Please copy every line with the string "task" from the entries below.

[[ Input data open ]]

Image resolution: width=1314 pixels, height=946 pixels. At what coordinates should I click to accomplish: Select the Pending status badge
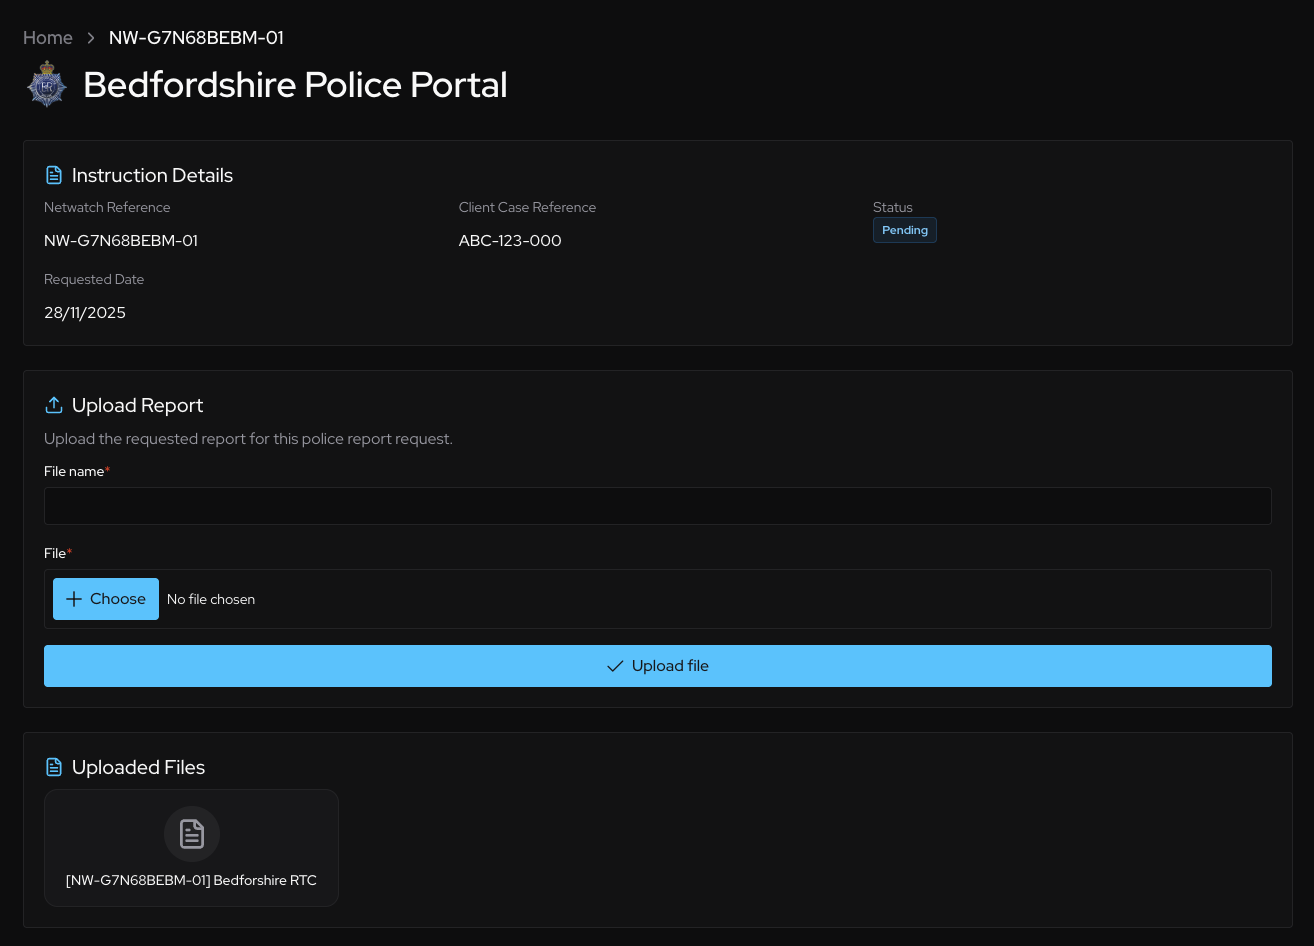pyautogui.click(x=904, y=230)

[[ Input data closed ]]
[[ Input data open ]]

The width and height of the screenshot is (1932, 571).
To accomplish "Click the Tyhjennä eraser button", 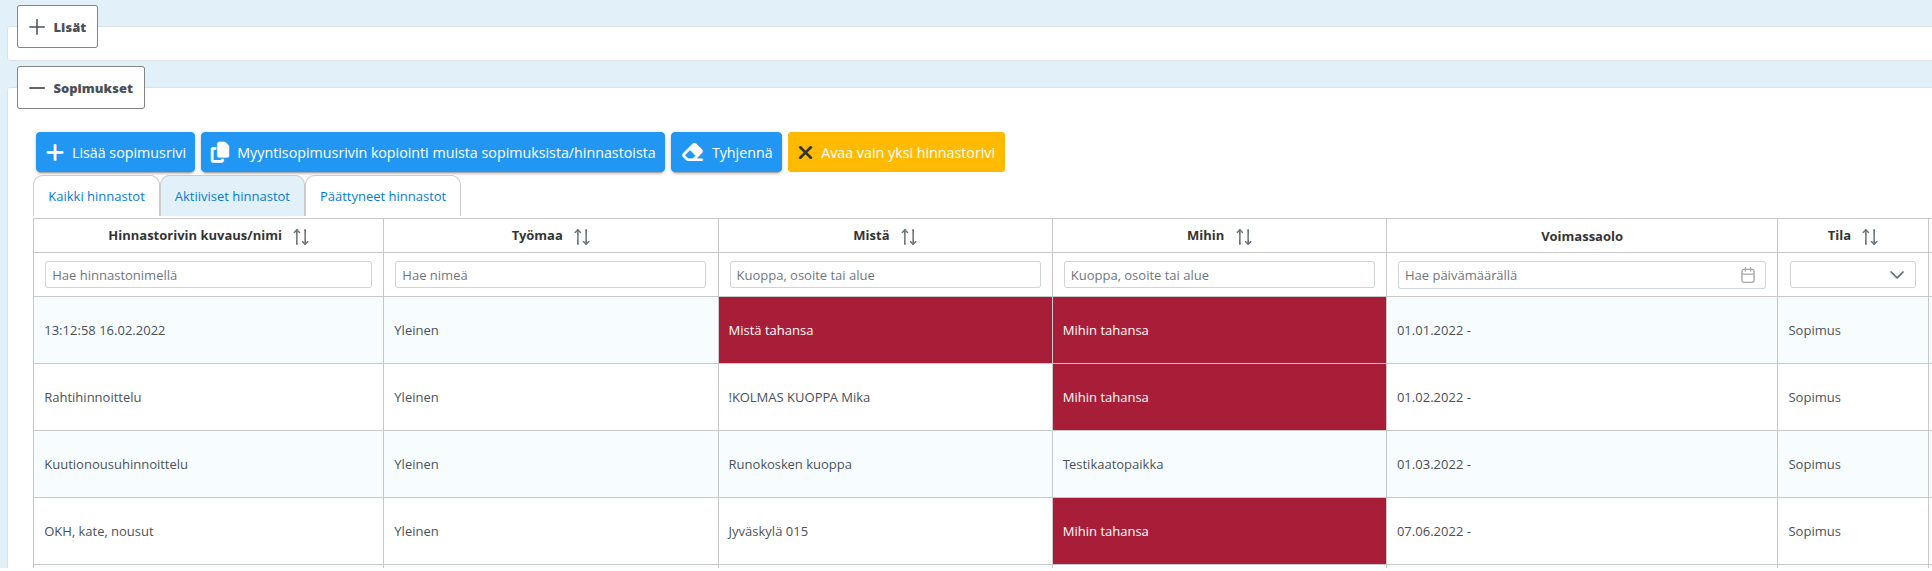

[[ Input data closed ]]
[[ Input data open ]]

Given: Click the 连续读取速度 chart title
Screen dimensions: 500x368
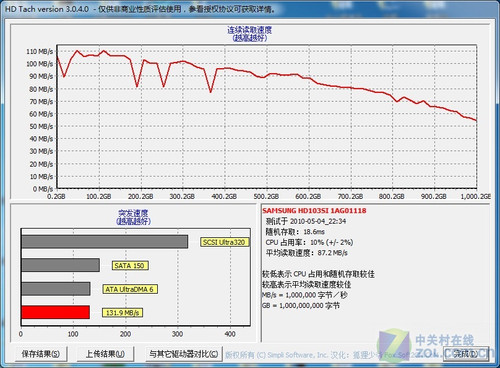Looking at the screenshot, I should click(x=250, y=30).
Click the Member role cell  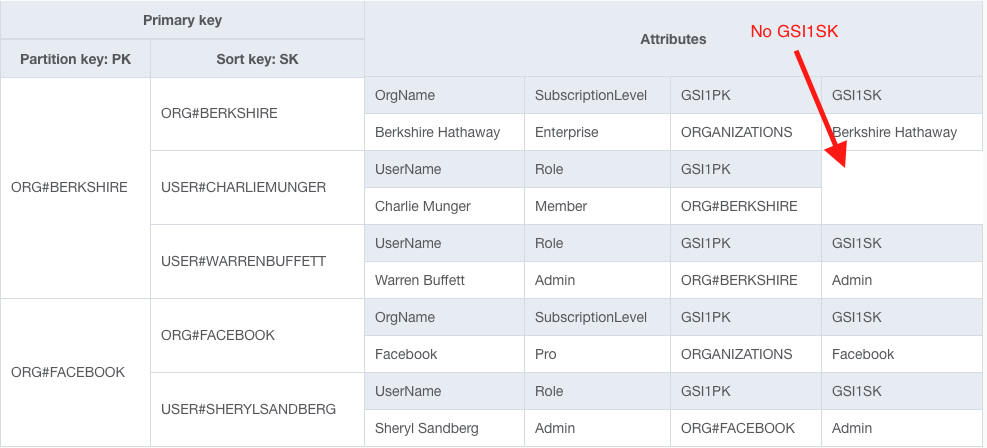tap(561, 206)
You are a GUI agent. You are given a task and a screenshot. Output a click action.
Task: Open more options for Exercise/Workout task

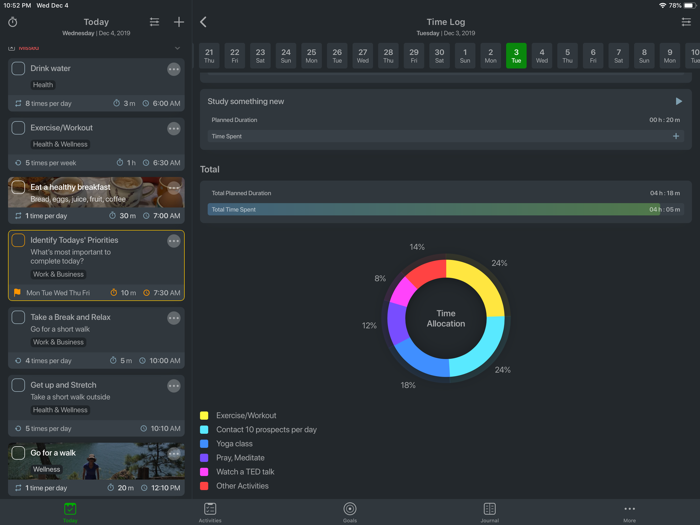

[[ Input data closed ]]

- **Exercise solution**
You are a GUI agent. You are given a task and a screenshot. Output a click action.
Task: Open more options for Exercise/Workout task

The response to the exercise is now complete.